Connecticut’s officials are dedicated to creating livable communities, having extended a 10-year, $500 million commitment to build new and renovate existing housing. Housing developments, mostly apartments, are under construction in downtown Hartford. The downtown will also receive a boost with the relocation of UConn’s satellite campus in west Hartford to downtown Hartford. Site selection is underway for the campus.
Hartford’s officials are also underway with the iQuilt Plan, which is a way of connecting downtown’s assets. Part of the project may include daylighting the Park River.
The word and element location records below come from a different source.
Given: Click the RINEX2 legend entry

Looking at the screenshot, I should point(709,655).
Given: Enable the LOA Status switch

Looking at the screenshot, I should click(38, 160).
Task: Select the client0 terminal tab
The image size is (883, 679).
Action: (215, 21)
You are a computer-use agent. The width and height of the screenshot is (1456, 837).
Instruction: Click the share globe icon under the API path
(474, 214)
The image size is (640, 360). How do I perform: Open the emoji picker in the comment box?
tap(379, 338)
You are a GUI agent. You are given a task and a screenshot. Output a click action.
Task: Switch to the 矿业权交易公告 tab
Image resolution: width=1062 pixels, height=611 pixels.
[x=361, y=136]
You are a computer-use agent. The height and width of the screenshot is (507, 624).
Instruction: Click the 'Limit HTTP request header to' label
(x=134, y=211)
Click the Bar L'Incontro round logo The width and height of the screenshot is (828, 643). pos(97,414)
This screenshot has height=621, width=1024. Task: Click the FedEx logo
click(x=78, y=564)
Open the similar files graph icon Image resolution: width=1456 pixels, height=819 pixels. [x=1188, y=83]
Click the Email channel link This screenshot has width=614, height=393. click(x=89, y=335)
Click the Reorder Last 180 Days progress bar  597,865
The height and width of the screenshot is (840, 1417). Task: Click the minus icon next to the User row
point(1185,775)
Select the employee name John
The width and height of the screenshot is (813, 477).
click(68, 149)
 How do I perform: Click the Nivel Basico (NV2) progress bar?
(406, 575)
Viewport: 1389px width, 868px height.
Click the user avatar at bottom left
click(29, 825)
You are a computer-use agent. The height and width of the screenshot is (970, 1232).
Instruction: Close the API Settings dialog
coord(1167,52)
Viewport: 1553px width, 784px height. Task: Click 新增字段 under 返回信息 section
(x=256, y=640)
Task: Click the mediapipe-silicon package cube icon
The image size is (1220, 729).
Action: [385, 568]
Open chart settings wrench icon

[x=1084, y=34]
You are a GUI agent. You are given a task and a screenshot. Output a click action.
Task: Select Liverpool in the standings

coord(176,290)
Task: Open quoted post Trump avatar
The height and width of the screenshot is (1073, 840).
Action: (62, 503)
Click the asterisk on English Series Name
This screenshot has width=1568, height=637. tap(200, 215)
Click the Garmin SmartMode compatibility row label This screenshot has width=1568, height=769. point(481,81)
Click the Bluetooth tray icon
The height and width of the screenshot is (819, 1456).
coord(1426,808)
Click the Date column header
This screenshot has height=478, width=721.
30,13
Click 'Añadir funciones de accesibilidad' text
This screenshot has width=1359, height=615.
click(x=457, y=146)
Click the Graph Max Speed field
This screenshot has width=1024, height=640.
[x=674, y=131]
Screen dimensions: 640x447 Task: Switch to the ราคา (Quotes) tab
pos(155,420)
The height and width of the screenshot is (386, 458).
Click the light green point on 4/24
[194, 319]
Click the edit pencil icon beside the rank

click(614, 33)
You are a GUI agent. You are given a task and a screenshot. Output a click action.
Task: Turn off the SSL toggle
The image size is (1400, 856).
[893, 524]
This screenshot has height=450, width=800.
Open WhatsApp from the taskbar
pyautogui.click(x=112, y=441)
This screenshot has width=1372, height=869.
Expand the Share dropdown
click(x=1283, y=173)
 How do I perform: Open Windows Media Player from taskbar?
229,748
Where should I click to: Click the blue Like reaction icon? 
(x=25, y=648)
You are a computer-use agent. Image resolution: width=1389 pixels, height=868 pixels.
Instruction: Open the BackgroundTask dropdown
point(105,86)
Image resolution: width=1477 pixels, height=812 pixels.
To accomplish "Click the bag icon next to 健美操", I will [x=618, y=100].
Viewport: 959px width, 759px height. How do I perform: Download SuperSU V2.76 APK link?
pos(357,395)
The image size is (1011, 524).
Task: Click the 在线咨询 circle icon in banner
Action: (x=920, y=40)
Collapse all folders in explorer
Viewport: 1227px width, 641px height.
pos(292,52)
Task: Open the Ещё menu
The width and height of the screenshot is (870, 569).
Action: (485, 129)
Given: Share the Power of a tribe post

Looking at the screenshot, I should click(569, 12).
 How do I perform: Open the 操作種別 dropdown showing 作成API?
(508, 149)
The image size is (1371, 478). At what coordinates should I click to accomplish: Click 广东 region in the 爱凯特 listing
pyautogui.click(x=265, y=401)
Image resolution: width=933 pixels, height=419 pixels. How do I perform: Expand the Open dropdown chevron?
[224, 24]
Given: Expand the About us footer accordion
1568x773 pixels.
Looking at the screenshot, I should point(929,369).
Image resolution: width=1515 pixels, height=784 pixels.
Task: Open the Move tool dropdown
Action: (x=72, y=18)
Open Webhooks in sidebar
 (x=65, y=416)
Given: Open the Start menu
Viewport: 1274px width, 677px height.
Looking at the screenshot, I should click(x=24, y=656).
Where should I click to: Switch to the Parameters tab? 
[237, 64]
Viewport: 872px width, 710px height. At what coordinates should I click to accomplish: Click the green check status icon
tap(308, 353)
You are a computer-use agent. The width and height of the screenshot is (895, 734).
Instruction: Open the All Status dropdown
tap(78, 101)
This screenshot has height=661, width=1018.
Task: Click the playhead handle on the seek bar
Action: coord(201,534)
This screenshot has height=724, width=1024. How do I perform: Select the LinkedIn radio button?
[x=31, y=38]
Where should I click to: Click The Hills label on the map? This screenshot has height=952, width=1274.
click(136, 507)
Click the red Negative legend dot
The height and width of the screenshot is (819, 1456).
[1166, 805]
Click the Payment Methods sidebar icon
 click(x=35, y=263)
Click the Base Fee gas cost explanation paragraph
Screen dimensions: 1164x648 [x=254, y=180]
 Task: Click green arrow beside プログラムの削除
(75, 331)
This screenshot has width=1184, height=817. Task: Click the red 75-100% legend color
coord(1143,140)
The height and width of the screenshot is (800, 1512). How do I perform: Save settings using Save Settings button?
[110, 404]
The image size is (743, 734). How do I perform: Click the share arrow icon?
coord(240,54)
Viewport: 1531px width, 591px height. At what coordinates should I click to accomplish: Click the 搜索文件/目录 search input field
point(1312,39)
Shemo says co-working spaces are beginning to spring up in the metro Hartford area. The Axis901 co-working space, built by the city of Manchester, is up and running. In Hartford, reSET has created a co-working hub to support social enterprise startups. In related activities, a maker’s community space will open in downtown Hartford this year, which will offer shared equipment. Another maker’s community space will open next year at the Goodwin College campus in east Hartford, which is affiliated with the Connecticut Center for Advanced Technology Inc.
The ability to embrace new ways of working and foster life-work balance in Connecticut allows for quality returns. “The business climate is getting better every single day in Connecticut,” Smith says. “And we have a governor who is committed to expansion and growth and doing all in his power to make sure that happens.”